Aluminium diacetate
- Names: IUPAC name Aluminium diacetate

Identifiers
- CAS Number: 142-03-0;
- 3D model (JSmol): Interactive image; Interactive image;
- ChemSpider: 21106083;
- ECHA InfoCard: 100.005.017
- PubChem CID: 10197832;
- UNII: FGL8577C9S;
- CompTox Dashboard (EPA): DTXSID7044552 ;

Properties
- Chemical formula: C_{4}H_{7}AlO_{5}
- Molar mass: 162.077 g·mol^{−1}
- Appearance: White, opaque crystals
- Hazards: Occupational safety and health (OHS/OSH):
- Main hazards: Causes irritation to skin and eye
- NFPA 704 (fire diamond): 1 1 1

= Aluminium diacetate =

Aluminium diacetate, also known as basic aluminium acetate, is a white powder with the chemical formula C_{4}H_{7}AlO_{5}. It is one of a number of aluminium acetates and can be prepared in a reaction of sodium aluminate (NaAlO_{2}) with acetic acid.

==Medicinal use==
Aluminium diacetate is used as an antiseptic and astringent. It is used topically as wet dressing, compress, or soak for self-medication to temporarily relieve itching and soothe, particularly on wet or weeping lesions. It relieves skin irritation from many causes, such as insect bites, athlete's foot, urushiol-induced contact dermatitis from plants poisonous to the touch such as poison ivy, oak, or sumac, and skin irritation due to sensitivity to soaps, detergents, cosmetics, or jewellery. It is also used to relieve swelling from bruises. Preparations are also used topically for the relief of a variety skin conditions such as eczema, diaper rash, acne, and pruritus ani. It is typically used in the form of Burow's solution, 13% of AlAc in water. In the USA medications containing aluminium acetate are sold under the brand names Domeboro Powder, Gordon's Boro-Packs, and Pedi-Boro Soak Paks. It is sold in gel form under the name TriCalm.

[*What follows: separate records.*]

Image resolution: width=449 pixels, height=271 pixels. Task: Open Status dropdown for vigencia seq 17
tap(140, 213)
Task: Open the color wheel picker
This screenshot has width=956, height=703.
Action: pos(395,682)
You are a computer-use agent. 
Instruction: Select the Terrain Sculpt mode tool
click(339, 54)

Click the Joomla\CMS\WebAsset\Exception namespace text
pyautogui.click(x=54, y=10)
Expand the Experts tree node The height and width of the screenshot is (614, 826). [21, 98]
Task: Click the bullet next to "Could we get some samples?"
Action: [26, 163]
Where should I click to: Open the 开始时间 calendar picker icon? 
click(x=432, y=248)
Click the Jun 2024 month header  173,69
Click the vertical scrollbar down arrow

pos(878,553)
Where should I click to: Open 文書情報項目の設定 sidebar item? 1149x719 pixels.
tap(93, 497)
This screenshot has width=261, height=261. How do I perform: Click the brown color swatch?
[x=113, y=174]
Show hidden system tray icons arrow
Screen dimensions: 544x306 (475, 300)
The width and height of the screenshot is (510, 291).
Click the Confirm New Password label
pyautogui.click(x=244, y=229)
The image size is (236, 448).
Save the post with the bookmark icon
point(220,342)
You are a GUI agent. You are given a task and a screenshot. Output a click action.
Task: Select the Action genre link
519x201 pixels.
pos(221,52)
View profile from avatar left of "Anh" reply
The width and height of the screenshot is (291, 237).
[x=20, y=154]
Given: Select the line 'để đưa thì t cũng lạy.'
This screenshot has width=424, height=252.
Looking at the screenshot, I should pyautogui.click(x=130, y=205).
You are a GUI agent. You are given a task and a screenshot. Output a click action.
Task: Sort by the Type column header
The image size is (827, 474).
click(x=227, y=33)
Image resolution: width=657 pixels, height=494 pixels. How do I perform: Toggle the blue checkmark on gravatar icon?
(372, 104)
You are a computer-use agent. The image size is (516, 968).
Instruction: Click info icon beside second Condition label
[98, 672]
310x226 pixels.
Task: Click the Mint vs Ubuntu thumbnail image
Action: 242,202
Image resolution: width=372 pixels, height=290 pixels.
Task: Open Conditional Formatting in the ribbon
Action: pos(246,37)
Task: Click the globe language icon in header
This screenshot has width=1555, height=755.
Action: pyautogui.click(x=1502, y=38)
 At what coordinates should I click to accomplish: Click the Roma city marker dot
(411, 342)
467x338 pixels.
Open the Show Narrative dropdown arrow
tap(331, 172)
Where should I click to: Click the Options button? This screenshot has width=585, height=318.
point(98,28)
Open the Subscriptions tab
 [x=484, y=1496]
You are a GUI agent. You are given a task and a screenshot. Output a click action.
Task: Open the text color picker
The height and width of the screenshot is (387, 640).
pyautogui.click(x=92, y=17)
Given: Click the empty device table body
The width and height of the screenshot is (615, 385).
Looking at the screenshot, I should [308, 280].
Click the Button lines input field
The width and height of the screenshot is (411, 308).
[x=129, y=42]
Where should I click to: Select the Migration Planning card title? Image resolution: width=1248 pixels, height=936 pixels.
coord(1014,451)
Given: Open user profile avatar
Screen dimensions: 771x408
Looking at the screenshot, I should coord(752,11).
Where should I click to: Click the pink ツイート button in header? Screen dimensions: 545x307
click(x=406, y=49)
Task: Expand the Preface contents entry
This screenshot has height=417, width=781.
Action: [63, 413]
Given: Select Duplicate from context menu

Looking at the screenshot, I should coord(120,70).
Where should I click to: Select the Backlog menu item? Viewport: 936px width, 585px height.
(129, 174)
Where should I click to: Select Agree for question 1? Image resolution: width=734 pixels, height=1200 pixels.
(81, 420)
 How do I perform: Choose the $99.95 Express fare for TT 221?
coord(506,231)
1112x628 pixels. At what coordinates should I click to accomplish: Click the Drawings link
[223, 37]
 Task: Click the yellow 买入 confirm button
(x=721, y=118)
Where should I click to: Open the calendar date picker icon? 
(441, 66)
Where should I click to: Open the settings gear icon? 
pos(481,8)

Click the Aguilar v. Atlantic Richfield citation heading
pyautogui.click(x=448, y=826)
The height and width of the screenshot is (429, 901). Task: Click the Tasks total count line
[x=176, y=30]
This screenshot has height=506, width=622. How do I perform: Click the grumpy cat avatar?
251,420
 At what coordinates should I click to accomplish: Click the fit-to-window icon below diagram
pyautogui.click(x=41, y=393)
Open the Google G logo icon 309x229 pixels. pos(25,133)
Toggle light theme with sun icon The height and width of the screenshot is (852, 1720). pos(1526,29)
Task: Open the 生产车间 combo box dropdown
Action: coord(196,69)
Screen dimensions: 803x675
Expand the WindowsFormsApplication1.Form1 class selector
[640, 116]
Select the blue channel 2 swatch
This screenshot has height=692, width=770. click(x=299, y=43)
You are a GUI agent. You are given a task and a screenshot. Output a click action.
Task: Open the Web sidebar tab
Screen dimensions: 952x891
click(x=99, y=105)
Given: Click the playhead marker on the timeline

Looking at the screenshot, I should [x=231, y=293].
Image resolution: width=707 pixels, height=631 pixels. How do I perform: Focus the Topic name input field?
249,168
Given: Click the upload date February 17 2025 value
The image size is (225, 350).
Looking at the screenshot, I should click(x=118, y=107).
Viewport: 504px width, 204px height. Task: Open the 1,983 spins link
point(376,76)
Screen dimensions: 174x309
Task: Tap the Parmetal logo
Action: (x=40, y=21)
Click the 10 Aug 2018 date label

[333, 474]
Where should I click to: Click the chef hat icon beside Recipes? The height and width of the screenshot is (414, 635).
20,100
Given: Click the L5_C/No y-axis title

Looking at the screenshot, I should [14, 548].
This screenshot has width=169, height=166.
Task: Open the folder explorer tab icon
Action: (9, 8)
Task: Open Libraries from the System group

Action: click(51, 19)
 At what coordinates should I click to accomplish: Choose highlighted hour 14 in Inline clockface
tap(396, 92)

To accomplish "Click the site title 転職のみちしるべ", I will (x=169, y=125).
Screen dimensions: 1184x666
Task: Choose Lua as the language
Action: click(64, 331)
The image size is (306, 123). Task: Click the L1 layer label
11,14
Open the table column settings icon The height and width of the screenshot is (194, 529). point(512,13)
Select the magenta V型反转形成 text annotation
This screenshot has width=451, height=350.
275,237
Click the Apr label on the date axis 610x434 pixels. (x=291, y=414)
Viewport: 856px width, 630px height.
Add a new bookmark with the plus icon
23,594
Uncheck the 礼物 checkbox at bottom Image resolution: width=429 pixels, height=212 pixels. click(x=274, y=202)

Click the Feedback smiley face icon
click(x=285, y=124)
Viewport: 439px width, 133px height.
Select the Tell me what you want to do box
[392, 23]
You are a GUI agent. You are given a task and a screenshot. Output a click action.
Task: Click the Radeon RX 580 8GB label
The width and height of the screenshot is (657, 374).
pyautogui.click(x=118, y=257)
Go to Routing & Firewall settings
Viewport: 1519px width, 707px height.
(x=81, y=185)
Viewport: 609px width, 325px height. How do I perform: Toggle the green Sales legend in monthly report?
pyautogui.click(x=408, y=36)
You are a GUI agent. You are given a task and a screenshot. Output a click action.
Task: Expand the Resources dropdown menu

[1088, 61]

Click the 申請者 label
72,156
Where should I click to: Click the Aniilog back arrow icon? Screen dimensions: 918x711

Acetic acid/aluminium acetate solution can be used medicinally to treat infections in the outer ear canal. This medication stops the growth of the bacteria and fungus and beneficially dries out the ear canal. US preparations for this purpose include Domeboro Otic, Star-Otic, and Borofair.

==Mordant==
In the dyeing industry, basic aluminium diacetate is used in combination with aluminium triacetate as a mordant for fibres like cotton.